======== Articolo ========

Il mediatore “esperto”

Il Tea Break di gennaio 20221 ha toccato il problema, ricorrente, del grado di conoscenza della ‘materia del contendere’ richiesto al mediatore.

Come noto, secondo molti è opportuno che una certa qual conoscenza vi sia. Altrimenti – si sostiene – il mediatore non è in grado di seguire la discussione e, soprattutto, di offrire agli interessati un contributo minimamente utile in termini di suggerimenti e/o soluzioni. Tale esigenza è sentita soprattutto dai mediatori che interpretano il loro ruolo in tal senso (offrire suggerimenti e/o aiutare le parti a trovare soluzioni), ma anche da coloro che ritengono che così il ruolo del mediatore venga in qualche modo ‘protetto’ e reso più credibile (che figura ci faccio se mostro di non capire quel di cui si discute?).

======== Dati forniti ========

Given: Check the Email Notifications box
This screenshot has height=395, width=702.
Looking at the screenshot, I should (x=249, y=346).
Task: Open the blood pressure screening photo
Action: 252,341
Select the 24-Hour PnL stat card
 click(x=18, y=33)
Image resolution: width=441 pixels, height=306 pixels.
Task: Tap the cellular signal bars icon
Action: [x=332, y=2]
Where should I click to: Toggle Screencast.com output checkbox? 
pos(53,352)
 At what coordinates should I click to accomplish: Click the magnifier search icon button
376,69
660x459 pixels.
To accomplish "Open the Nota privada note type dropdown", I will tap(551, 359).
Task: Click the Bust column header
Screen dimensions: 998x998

========
======== Dati forniti ========

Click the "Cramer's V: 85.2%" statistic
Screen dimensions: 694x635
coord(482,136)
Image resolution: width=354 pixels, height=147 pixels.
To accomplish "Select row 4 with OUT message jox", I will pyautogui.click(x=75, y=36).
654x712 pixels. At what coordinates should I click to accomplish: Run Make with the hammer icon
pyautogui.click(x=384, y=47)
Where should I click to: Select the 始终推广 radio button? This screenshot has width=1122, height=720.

========
======== Dati forniti ========

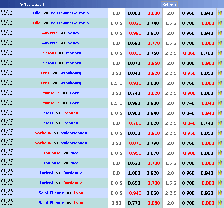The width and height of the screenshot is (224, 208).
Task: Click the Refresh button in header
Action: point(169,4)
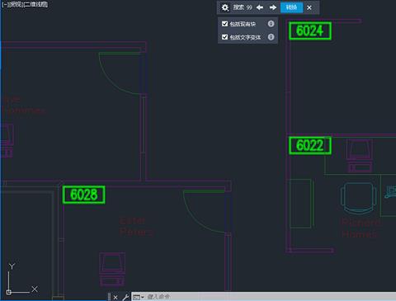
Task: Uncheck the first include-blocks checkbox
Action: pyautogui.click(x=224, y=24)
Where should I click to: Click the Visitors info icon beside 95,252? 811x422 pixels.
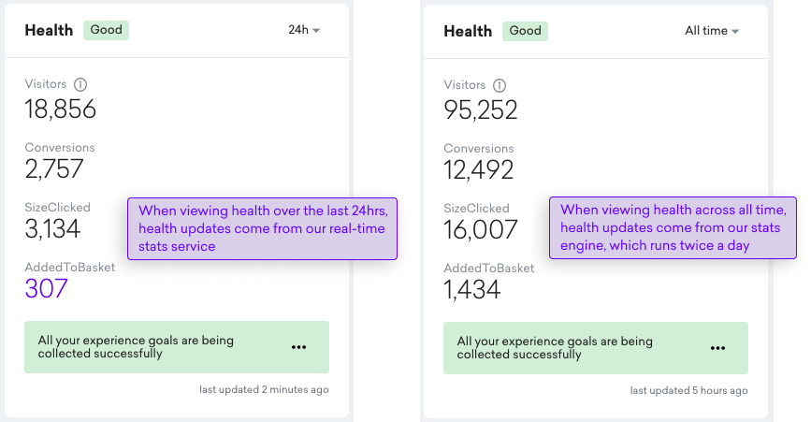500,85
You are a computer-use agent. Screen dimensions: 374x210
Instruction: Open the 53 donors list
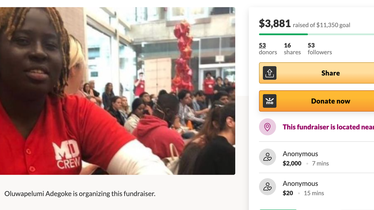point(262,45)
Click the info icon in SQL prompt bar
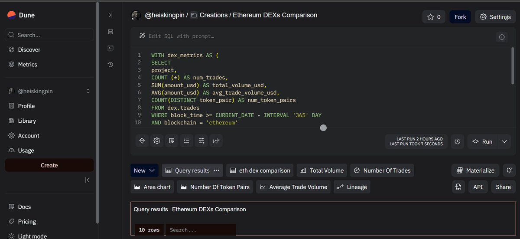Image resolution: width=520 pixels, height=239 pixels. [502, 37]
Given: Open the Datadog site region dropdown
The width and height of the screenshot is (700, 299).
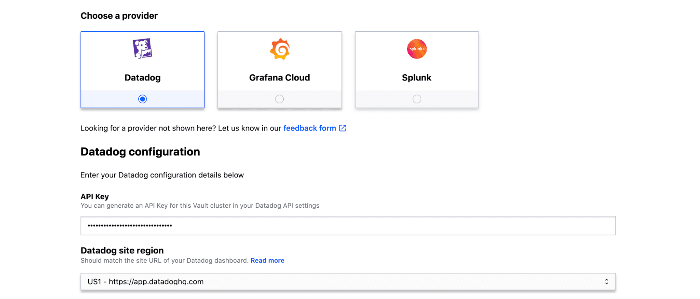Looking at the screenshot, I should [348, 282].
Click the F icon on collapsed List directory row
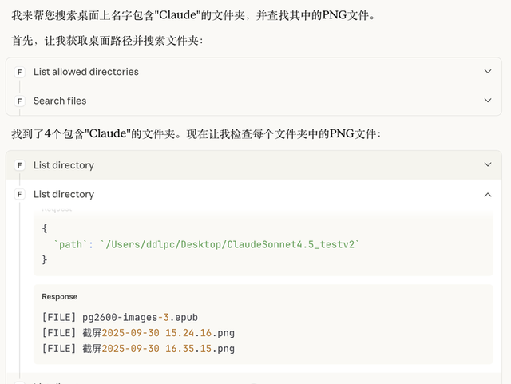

========

→ **Elenco dei compiti**:
A) Secondo l'articolo sul mediatore esperto, quale problema ha toccato il Tea Break di gennaio?
B) Prosegui l'articolo sul mediatore esperto a partire dalla sua ultima frase.
I dati qui non hanno alcuna funzione.

→ **Risultati dell'esercizio**:
A) Il problema ricorrente del grado di conoscenza della "materia del contendere" richiesto al mediatore.

B)
Una particolare declinazione di questa expertise minimale è riscontrabile nell’idea diffusa che il mediatore debba comunque ‘saperne qualcosa’ di diritto (inspecie operando nel contesto del decreto 28/2010, che richiede la dimestichezza da parte del mediatore con qualche passaggio ‘legale’ – la produzione di un verbale, la verifica deipoteri delle parti, …).

Nella pratica trasformativa, invero, tali esigenze non vi sono; anzi, il dare consigli o suggerire soluzioni è considerate pericolosa espressione di atteggiamento direttivo, che mina l’autodeterminazione delle parti. Deve/può essere quindi il mediatore, almeno in quest’ottica, ‘ignorante’?

Chi vuole farsi un’idea del dibattito che ne è scaturito, dia un’occhiata agli highlights vada qui.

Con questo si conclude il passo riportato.